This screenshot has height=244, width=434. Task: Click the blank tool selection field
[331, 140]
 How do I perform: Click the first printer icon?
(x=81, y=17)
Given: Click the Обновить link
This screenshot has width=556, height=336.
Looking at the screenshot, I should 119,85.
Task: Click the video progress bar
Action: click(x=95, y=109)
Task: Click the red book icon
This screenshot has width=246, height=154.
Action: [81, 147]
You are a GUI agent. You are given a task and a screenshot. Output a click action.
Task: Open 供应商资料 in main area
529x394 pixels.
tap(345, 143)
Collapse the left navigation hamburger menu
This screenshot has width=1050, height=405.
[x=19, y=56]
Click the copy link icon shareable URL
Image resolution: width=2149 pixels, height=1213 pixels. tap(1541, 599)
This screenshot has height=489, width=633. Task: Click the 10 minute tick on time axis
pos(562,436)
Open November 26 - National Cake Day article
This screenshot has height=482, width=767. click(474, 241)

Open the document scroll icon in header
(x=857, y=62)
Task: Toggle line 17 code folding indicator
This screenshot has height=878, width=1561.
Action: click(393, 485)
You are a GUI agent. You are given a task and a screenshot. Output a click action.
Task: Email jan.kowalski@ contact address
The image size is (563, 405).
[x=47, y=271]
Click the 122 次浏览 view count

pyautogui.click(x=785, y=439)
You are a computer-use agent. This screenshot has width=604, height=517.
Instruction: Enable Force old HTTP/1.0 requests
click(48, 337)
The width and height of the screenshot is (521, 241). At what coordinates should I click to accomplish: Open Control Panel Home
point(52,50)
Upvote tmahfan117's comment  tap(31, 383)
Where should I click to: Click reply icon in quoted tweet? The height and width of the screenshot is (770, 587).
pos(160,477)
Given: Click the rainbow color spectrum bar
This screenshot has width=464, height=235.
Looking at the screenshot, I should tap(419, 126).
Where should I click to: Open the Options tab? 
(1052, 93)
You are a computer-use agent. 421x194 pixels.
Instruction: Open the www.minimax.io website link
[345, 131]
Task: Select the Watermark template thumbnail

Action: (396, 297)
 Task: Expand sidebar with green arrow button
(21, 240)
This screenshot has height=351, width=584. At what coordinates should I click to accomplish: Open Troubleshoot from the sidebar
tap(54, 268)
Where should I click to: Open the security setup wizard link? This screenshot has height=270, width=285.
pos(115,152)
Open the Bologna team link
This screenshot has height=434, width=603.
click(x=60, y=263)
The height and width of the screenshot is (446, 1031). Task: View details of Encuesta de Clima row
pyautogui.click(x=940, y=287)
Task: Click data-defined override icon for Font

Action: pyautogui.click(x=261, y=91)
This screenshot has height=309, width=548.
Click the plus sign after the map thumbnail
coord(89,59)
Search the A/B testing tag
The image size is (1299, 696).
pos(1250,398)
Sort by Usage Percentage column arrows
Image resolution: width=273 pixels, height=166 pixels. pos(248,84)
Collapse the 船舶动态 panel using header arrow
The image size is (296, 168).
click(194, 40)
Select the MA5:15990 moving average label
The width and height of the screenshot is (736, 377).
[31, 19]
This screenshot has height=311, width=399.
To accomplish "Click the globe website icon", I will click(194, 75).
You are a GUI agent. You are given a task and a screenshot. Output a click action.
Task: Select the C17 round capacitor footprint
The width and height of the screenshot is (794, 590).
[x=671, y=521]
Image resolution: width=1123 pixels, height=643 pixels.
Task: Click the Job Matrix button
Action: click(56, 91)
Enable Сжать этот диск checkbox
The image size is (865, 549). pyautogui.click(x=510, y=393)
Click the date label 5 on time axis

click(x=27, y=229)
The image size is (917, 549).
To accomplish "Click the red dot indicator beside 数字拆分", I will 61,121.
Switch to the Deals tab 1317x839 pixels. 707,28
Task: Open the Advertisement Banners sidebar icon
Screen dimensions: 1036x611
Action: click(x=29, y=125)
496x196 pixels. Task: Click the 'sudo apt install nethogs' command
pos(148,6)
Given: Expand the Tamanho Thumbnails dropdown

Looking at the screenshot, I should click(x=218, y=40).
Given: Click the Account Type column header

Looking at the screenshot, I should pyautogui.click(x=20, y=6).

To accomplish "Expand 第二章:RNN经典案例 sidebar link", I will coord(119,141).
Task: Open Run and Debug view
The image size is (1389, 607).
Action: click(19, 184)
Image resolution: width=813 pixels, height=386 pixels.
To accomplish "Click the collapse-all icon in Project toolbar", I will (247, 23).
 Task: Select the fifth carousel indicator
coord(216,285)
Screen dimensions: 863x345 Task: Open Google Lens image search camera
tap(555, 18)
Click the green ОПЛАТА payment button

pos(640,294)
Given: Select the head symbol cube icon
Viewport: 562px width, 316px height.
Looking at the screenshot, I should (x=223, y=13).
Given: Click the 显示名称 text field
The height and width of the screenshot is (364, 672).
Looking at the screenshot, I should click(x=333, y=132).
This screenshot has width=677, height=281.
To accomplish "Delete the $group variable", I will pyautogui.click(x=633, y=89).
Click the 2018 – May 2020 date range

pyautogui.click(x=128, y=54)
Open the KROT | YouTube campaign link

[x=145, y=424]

* [WORK INSTRUCTIONS]: Each line of the listing that includes the word "computer" should be copied out.

* [REPLY]:
You are a computer-use agent. This screenshot has width=604, height=517.
You are a computer-use agent. 421x194 pixels.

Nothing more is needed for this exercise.